A situação é bem pior porque o Poder Público também não vai custear o medicamento que está fora de lista de componentes básicos, os off label sem protocolo de tratamento, os sem registro na ANVISA e aqueles que muito embora tenham protocolos de tratamento, mas que a pessoa precisa usar para outra finalidade. Podemos observar que é uma situação complexa porque atinge diretamente a saúde de grande parte das pessoas que precisam da assistência do Estado.

7Segundos:


Como uma decisão como essa deverá afetar a população em geral que, muitas vezes, recorre à justiça para obter medicações de altíssimo custo para continuar sobrevivendo?

Márcio Morais:


Essa decisão ou esse entendimento recente da Justiça torna ainda mais difícil o acesso à saúde pública porque serão necessários critérios ainda mais rígidos para o recebimento de um medicamento na via judicial.

Então, vamos imaginar que uma pessoa precisa de um medicamento que tenha comprovação científica para sua enfermidade, mas que ela não receberá a medicação porque o Estado não incorporou ao SUS por questões burocráticas, por demora excessiva nos protocolos.
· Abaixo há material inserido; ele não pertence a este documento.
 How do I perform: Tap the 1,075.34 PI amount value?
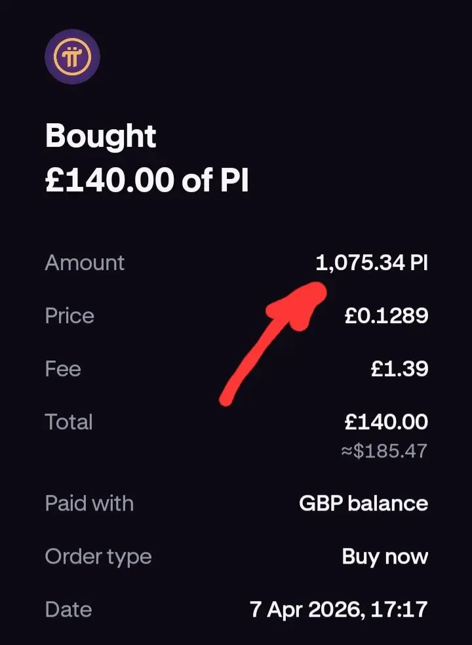372,263
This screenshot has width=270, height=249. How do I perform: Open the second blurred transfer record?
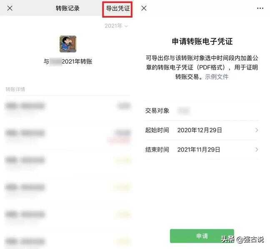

Essa pessoa terá que provar na via judicial, além de outros requisitos, que houve essa falha do Estado. Isso sem dúvida dificulta a de que precisa do medicamento.

7Segundos:


“A concessão judicial até poderá ocorrer para medicamentos registrados na Agência Nacional de Vigilância Sanitária (Anvisa) e não incorporados ao SUS desde que sejam comprovados seis requisitos de forma cumulativa”. Dr, ao seu ver foi ampliada, mais ainda, a burocracia para o acesso à saúde dos brasileiros, após essa decisão?

Márcio Morais:


Já existia um criterioso processo para a Justiça fornecer os medicamentos ou tratamentos. Agora só se tornou ainda mais difícil. Em outro exemplo, vamos pensar que uma pessoa com câncer terá que demonstrar segurança do medicamento, eficácia, ausência de substituto incorporado, ensaios clínicos randomizados, revisão sistemática, meta-análise? Daí você pode ver que o que foi fixado pelo STF atinge toda sociedade – paciente, médico, advocacia, judiciário...

Morais explica que a decisão é recente, e que é necessário observar como os tribunais irão atuar de agora em diante em casos com ações judiciais para obtenção de medicamentos e tratamentos de saúde. “O básico (da nova medida) a gente sabe, mas na prática, o que é que vai acontecer, ainda não. É muito cedo. As primeiras decisões estão saindo agora”, concluiu.